Read The Penwyth Curse Page 20


  “I have not heard this, Mawdoor.”

  He shrugged. “Oh, the prince wanted you all right, but it doesn’t matter now since you are here, in my fortress, my honored guest. Now, I have returned your wand to you. You owe me a great deal for that, do you not?”

  “You did not tell me how you got my wand. Did you take it from the prince?”

  “Aye. One of my acolytes found him on the edge of your oak forest, sleeping like one of the heavenly angels, which he isn’t. He was afraid the prince would awaken and smite him. He then decided that if he didn’t try to take both wands, I would smite him.”

  “I can see that would give him courage.”

  “Aye, it did. Unfortunately, it also killed him before I could contain the prince’s wand in a special place.”

  Mawdoor walked away from her to a small golden chest that sat atop a rich malachite table. He flicked his fingers and black leather gloves covered his hands. He took a key from his hand, slid it into a small, strangely wrought lock, and watched the lid of the chest fling itself open.

  She saw pulsing light within the small chest.

  Mawdoor stuck his hand inside, and she saw him grimace. But he set his teeth and pulled out the prince’s wand. The wand was straining to get away from him, but Mawdoor was expecting that. He was using a great deal of force to keep control of it and to keep it from touching his flesh as well. What would happen if the prince’s wand did touch his naked hand?

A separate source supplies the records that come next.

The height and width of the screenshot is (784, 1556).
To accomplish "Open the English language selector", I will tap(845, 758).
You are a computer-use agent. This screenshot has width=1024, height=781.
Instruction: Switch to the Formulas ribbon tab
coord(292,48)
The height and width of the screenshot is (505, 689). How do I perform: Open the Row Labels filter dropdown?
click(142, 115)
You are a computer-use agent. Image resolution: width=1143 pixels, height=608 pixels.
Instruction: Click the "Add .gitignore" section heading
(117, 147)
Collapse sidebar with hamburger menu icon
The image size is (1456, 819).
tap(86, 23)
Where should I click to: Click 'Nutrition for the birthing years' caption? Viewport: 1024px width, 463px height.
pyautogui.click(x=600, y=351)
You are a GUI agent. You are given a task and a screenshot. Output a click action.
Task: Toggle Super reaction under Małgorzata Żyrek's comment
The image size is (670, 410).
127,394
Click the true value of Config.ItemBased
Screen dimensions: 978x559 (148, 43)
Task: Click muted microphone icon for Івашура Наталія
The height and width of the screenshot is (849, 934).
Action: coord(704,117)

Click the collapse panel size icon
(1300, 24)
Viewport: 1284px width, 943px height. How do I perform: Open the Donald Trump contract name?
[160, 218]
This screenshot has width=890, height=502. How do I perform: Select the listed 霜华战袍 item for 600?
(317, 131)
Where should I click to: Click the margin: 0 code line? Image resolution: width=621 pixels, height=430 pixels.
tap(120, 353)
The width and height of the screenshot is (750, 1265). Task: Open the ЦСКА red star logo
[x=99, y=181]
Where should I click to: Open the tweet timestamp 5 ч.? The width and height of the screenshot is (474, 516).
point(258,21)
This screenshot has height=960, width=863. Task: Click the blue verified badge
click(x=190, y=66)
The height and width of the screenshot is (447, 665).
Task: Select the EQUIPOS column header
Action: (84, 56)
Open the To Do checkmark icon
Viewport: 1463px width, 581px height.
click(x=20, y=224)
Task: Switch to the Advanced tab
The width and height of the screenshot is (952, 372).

  He said over his shoulder, “Do you think the prince will come here, Brecia?”

  The prince stood very still. He could have reached out his hand and touched Mawdoor’s left shoulder. He could feel his wand trying to escape Mawdoor’s hand to get to him, but Mawdoor’s hold was too strong. The prince concentrated on the wand, spoke ancient words to it, stroked it with his mind, called it again and again. His wand began to vibrate, sending pulses of warmth into the silent air.

  “It is strong, this damned wand,” Mawdoor said. “Stronger now than it was when it first came to me. But my grandmother’s chest held it, and so can I.”

  Brecia said, shrugging her shoulders, “I don’t care if he comes here if I am already gone. Why do you think that I would? I came here only to fetch my own wand. Where is the prince? I don’t know.” Her voice dropped, and she leaned toward him. “The prince is dangerous, Mawdoor. I have witnessed his magic. He is the strongest wizard I have ever seen. It is said that his sire and his mother were more powerful than any in Britain, and thus their seed formed a being even stronger than they.”

  “Nonsense,” said Mawdoor, “all nonsense. It is a tale he himself has spread about the land. I laugh at his claim. I spit upon the idea that he could be the strongest wizard in this land.” He turned and spat onto the bare stone floor. “I am the strongest wizard of all time. I will prove it to you. I can even control the prince’s wand.” His green eyes were even greener now, the thick hair on his head now blacker than the blackest night. He smiled and nodded at his spit on the stone floor. A blood-red carpet suddenly appeared. She didn’t know if the carpet was real or not. He pointed the prince’s wand at her, again careful not to touch its tip to his bare skin. He was smiling. “Ah, Brecia, you came to me, just as I wished you to. I wish you to remain here, with me. Aye, you will stay here at Penwyth and wed me.”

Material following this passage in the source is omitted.